Cité ouvrière de 16 000 habitants
irriguée par l'industrie textile, Fourmies, dans l'Avesnois, est en
fête ce 1er mai 1891.
Grèves, manifestations, pique-niques
et bals dansés, sont au programme du jour. Un programme qui rassure
le préfet, lequel prédit le 26 avril qu'il n'y a aucun danger en
perspective, la Gendarmerie suffira à assurer l'ordre.
Les ouvriers réclament la journée de 8 heures, la création d'une bourse du travail, l'amélioration des conditions d'hygiène, ainsi que la création de caisses de retraite.
De nombreuses victimes
Le jour J, le soleil brille sur Fourmies. Dès 9 h, plusieurs manifestants tentent de rallier à leur cause la seule filature où le travail n'a pas cessé. Il s'ensuit des échauffourées avec les gendarmes.
Quatre ouvriers sont arrêtés et coffrés en mairie. La foule accourt pour réclamer leur libération.
Deux compagnies d'infanterie du 145e de ligne de Maubeuge investissent la ville et le calme revient. La suite de la journée se passe sans anicroche, entre repas de famille, théâtre et bonne humeur.

Mais à 18 h 45, alors qu'environ 200 manifestants se rassemblent sur la place de l'église, pour réclamer de nouveau la libération des quatre détenus, tout dérape en un éclair.
Des cailloux volent en direction des 300 soldats chargés du maintien de l'ordre. La foule se presse. Le commandant Chapus ordonne à ses hommes de tirer en l'air. Les manifestants restent stoïques. Alors, les soldats ouvrent le feu. On relève 10 victimes touchées à bout portant, comme Maria Blondeau 18 ans, Kéber Giloteaux, 19 ans ou Emile Cornaille, 11 ans.

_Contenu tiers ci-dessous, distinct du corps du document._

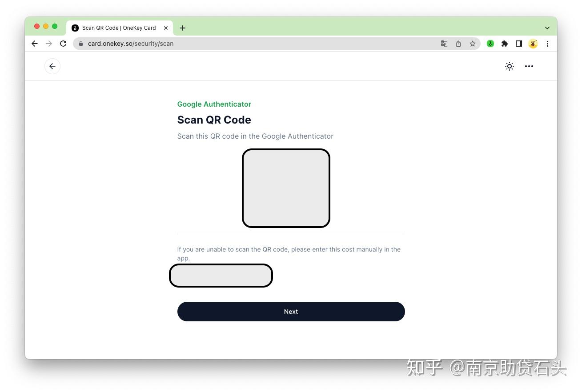
Task: Click the Next button
Action: pos(291,312)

Une trentaine d'autres civils ont été blessés au cours de la fusillade.
Funèbre inauguration
Ironie, les militaires venaient de
percevoir le tout nouveau fusil Lebel, calibre 8 mm. A Fourmies, c'est
sur une gamine que le Lebel fit son premier essai
, écrira le chansonnier
Montéhus.
Le 4 mai 1891 ont lieu les funérailles des victimes en présence de plus de 30 000 personnes. Culine et Lafargue, les meneurs du Parti Ouvrier Français, sont eux arrêtés et condamnés pour provocation directe au meurtre, à respectivement six et un an de prison.
Après cette tragédie, Georges
Clémenceau alerte ses collègues députés sur l'importance de ce
qu'il s'est passé à Fourmies. Il éclate aux yeux des moins
clairvoyants que partout, le monde des travailleurs est en émoi, que
quelque chose de nouveau vient de surgir (…). Il y a quelque part
sur le pavé de Fourmies, une tache innocente qu'il faut laver à
tout prix.
En 1903, un monument commémoratif sera élevé au cimetière de Fourmies, en l'honneur des fusillés.